Entries shown:
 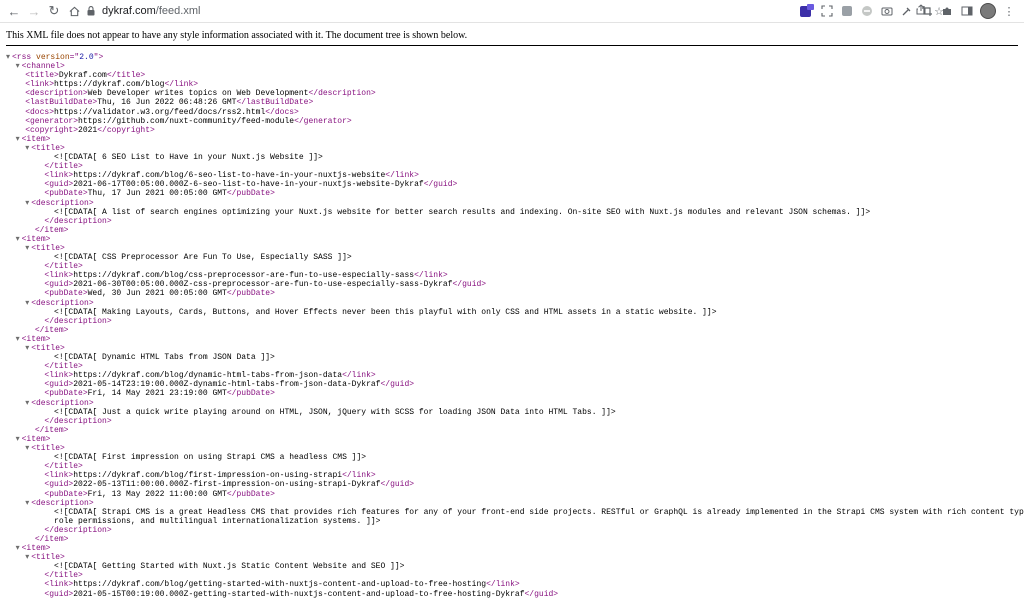 I want to click on extensions-bar: ⋮, so click(x=908, y=11).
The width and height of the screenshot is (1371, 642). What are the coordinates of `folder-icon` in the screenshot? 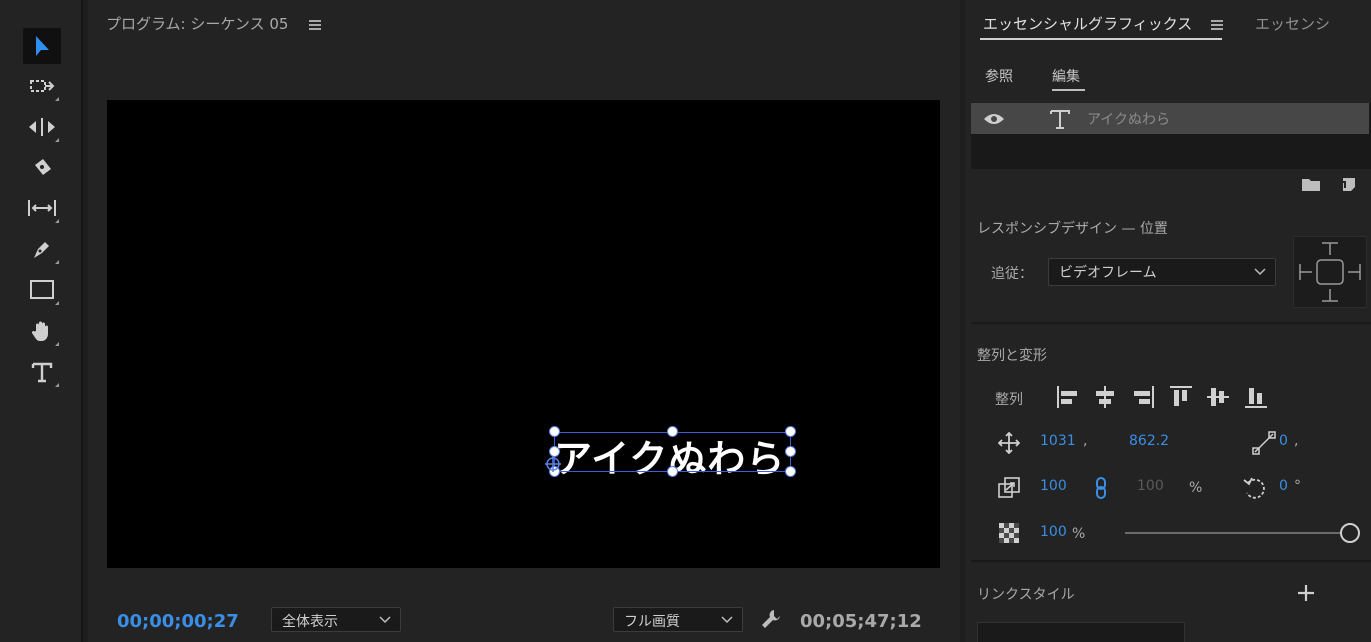 It's located at (1311, 184).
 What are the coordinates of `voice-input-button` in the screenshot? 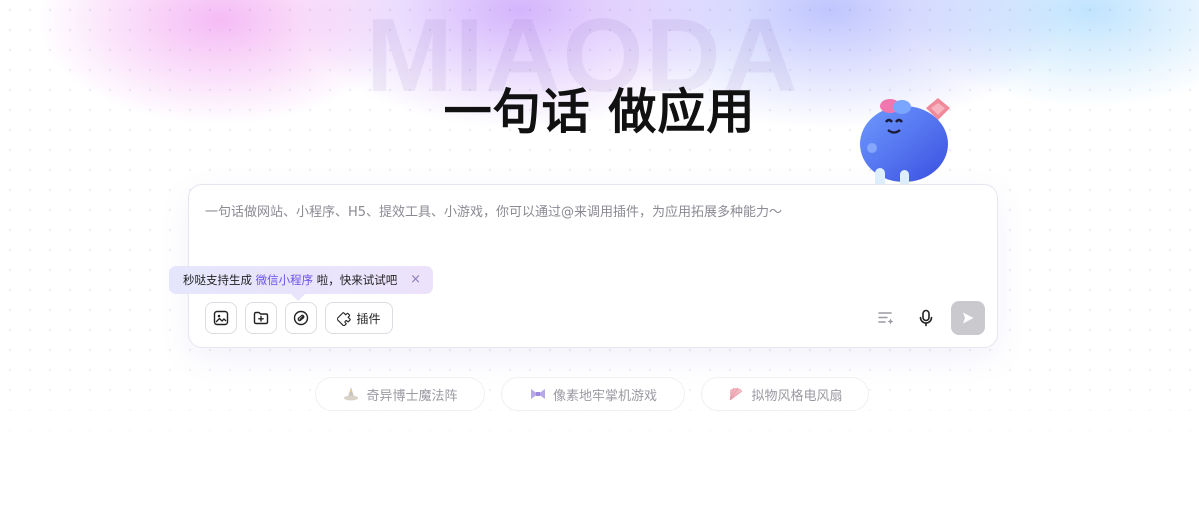 It's located at (926, 318).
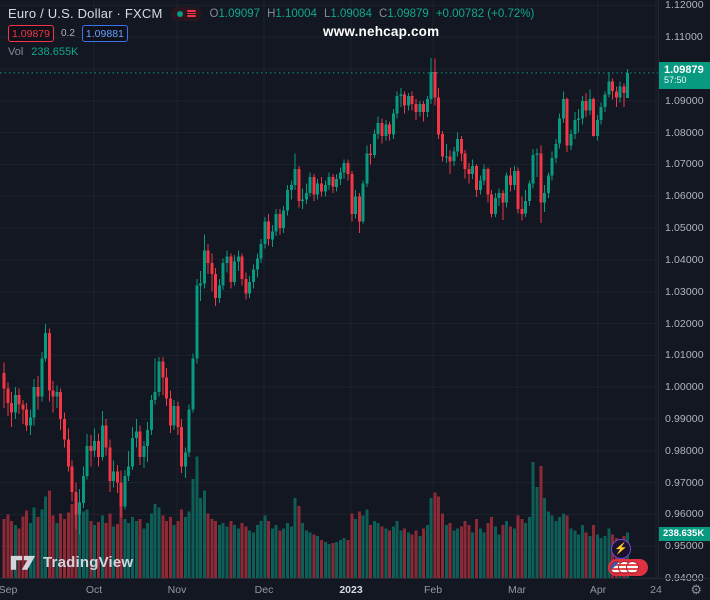 The height and width of the screenshot is (600, 710). I want to click on price-axis-label: 0.95000, so click(684, 546).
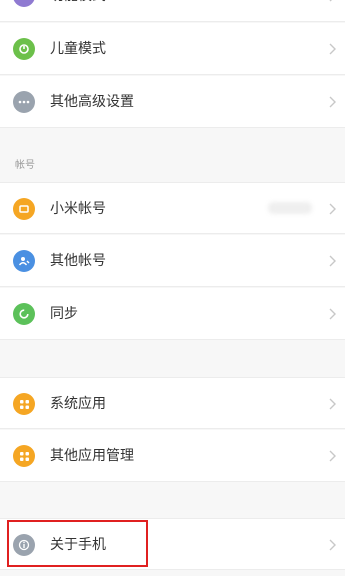 The width and height of the screenshot is (345, 576). Describe the element at coordinates (172, 456) in the screenshot. I see `settings-item-app-management: 其他应用管理` at that location.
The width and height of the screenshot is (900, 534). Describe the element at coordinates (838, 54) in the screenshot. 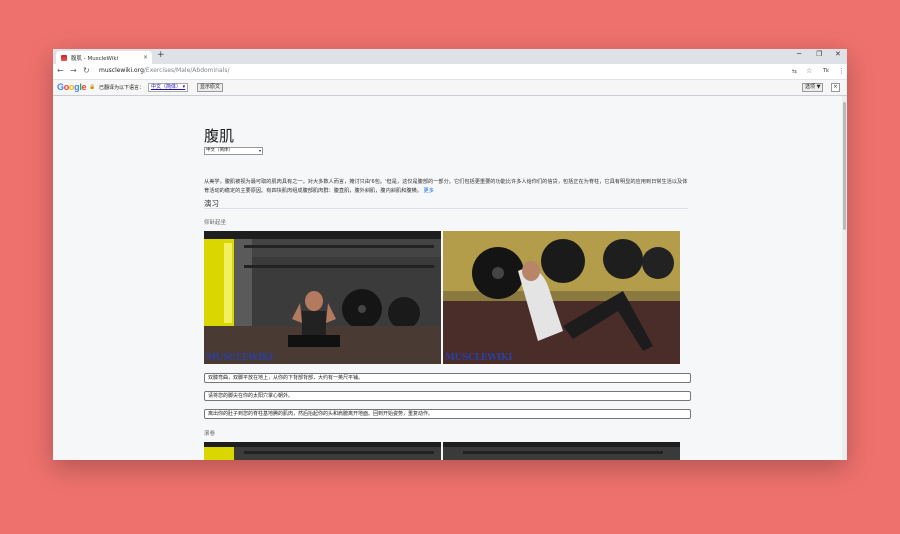

I see `close-window-button: ✕` at that location.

Prompt:
Write out again, word for word, the lines starting with the one that contains "The width and height of the screenshot is (900, 534)." and going on through the last line, with the pictures left out.

Answer space:
The width and height of the screenshot is (900, 534). Describe the element at coordinates (838, 54) in the screenshot. 

I see `close-window-button: ✕` at that location.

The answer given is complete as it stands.